Commercial property net operating income is an important measure
that we use to assess operating performance and funds from
operations is a widely used measure in analyzing the performance of
real estate. We provide the components of commercial property net
operating income and a reconciliation of net income attributable to
common shareholders to funds from operations with the financial
information accompanying this press release. We reconcile funds
from operations to net income attributable to common shareholders
rather than cash flow from operating activities as we believe net
income attributable to common shareholders is the most comparable
measure. When calculating diluted funds from operations, total
return and common equity per share in this press release, we
exclude the effects of settling our capital securities -- corporate
through the issuance of common shares as our past practice has been
to redeem our capital securities -- corporate for cash rather than
convert to common shares and our intention is to continue with this
practice. This diluted calculation is not in accordance with IFRS.
Diluted net income per share attributable to common shareholders is
calculated in accordance with IFRS.
Forward Looking Statements This press release contains
"forward-looking information" within the meaning of Canadian
provincial securities laws and applicable regulations and
"forward-looking statements" within the meaning of "safe harbor"
provisions of the United States Private Securities Litigation
Reform Act of 1995. Forward-looking statements include statements
that are predictive in nature, depend upon or refer to future
events or conditions, include statements regarding our operations,
business, financial condition, expected financial results,
performance, prospects, opportunities, priorities, targets, goals,
ongoing objectives, strategies and outlook, as well as the outlook
for North American and international economies for the current
fiscal year and subsequent periods, and include words such as
"expects," "anticipates," "plans," "believes," "estimates,"

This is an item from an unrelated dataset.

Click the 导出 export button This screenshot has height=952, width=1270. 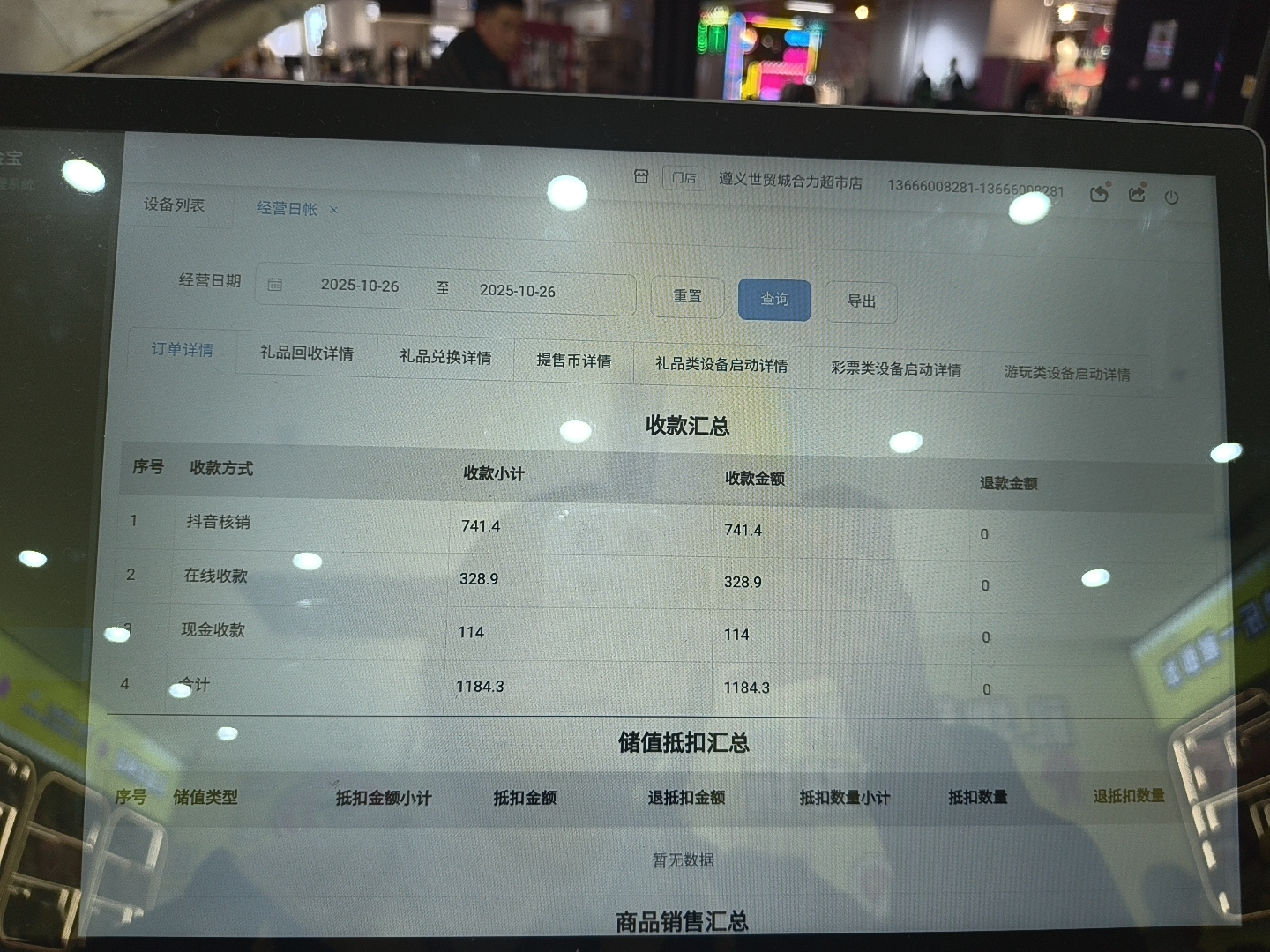pos(862,301)
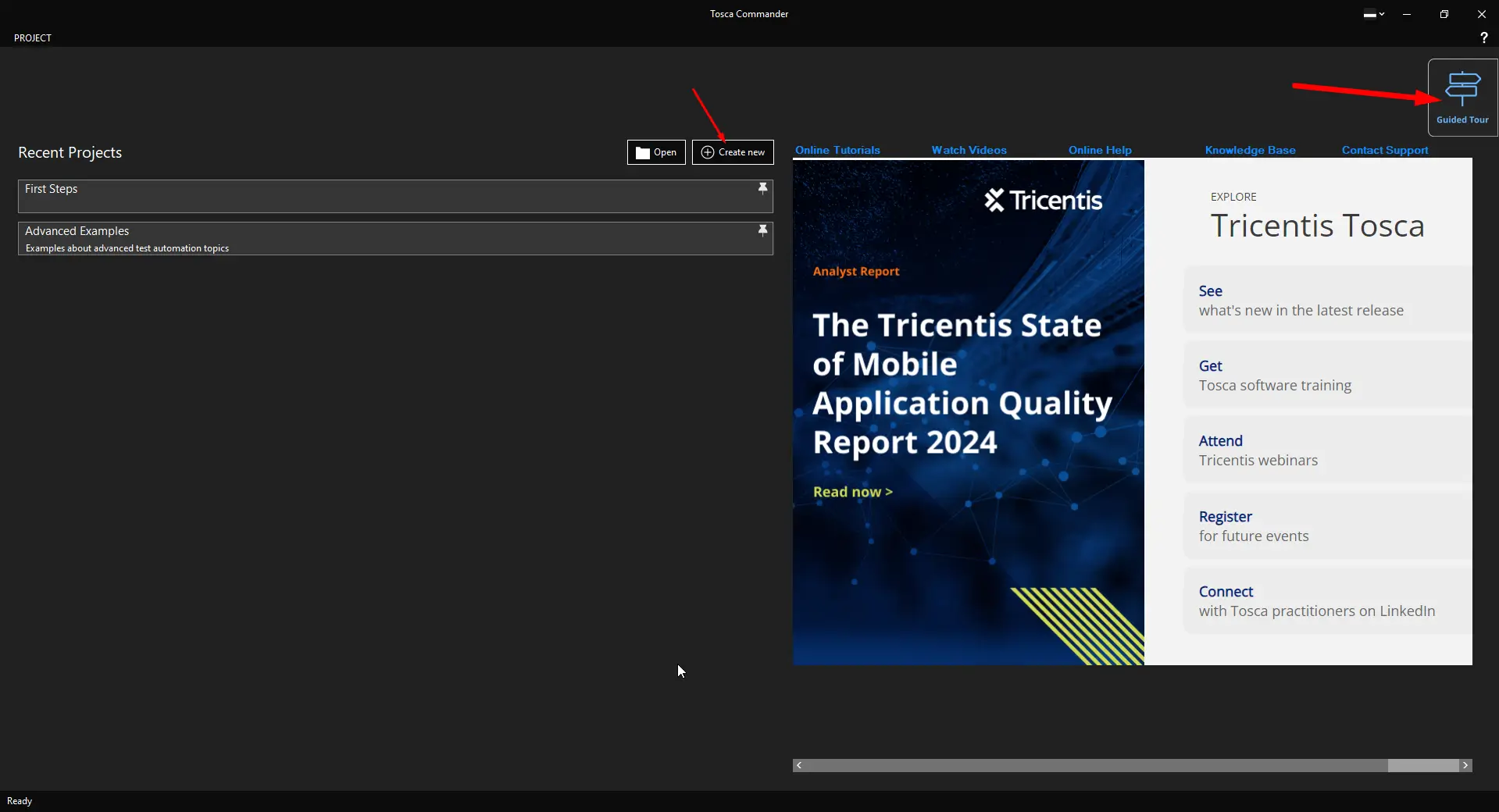Click the Open project button

point(656,152)
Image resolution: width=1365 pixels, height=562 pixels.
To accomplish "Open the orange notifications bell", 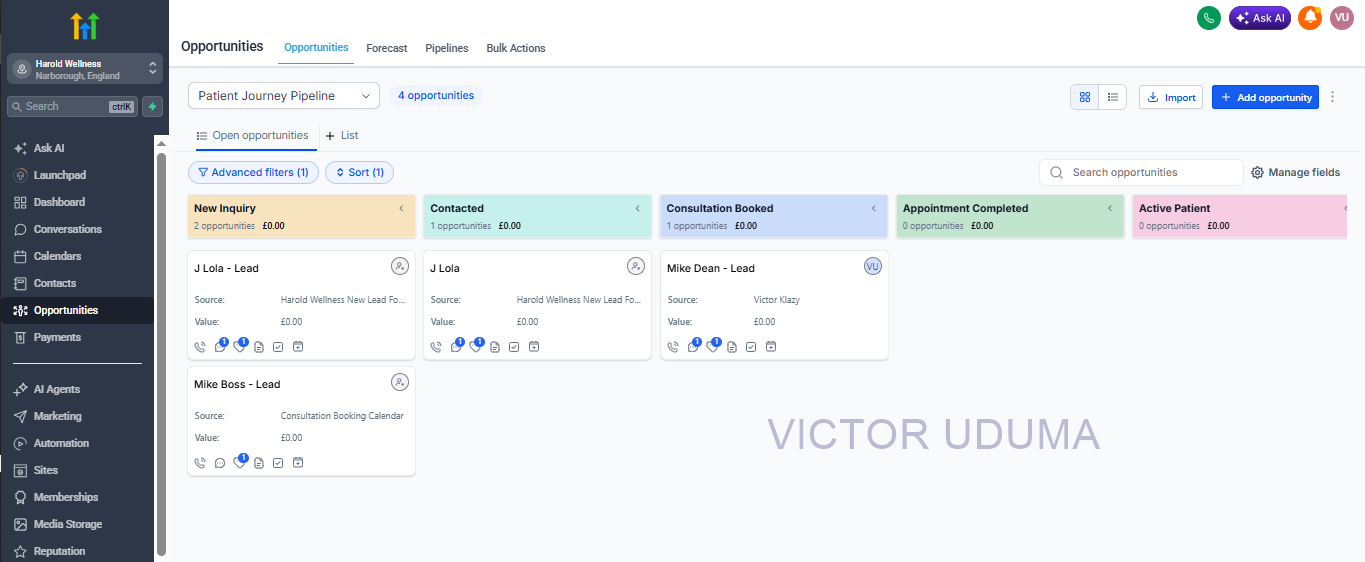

"seeks," "intends," "targets," "projects," "forecasts," "likely,"
or negative versions thereof and other similar expressions, or
future or conditional verbs such as "may," "will," "should,"
"would" and "could."
Although we believe that our anticipated future results,
performance or achievements expressed or implied by the
forward-looking statements and information are based upon
reasonable assumptions and expectations, the reader should not
place undue reliance on forward-looking statements and information
because they involve known and unknown risks, uncertainties and
other factors, many of which are beyond our control, which may
cause our actual results, performance or achievements to differ
materially from anticipated future results, performance or
achievement expressed or implied by such forward-looking statements
and information.
Factors that could cause actual results to differ materially
from those contemplated or implied by forward-looking statements
include, but are not limited to: risks incidental to the ownership
and operation of real estate properties including local real estate
conditions; the impact or unanticipated impact of general economic,
political and market factors in the countries in which we do
business; the ability to enter into new leases or renew leases on
favorable terms; business competition; dependence on tenants'
financial condition; the use of debt to finance our business; the
behavior of financial markets, including fluctuations in interest
and foreign exchanges rates; uncertainties of real estate
development or redevelopment; global equity and capital markets and
the availability of equity and debt financing and refinancing
within these markets; risks relating to our insurance coverage; the
possible impact of international conflicts and other developments
including terrorist acts; potential environmental liabilities;
changes in tax laws and other tax related risks; dependence on
management personnel; illiquidity of investments; the ability to
complete and effectively integrate acquisitions into existing
operations and the ability to attain expected benefits therefrom;
operational and reputational risks; catastrophic events, such as
earthquakes and hurricanes; and other risks and factors detailed
from time to time in our documents filed with the securities
regulators in Canada and the United States.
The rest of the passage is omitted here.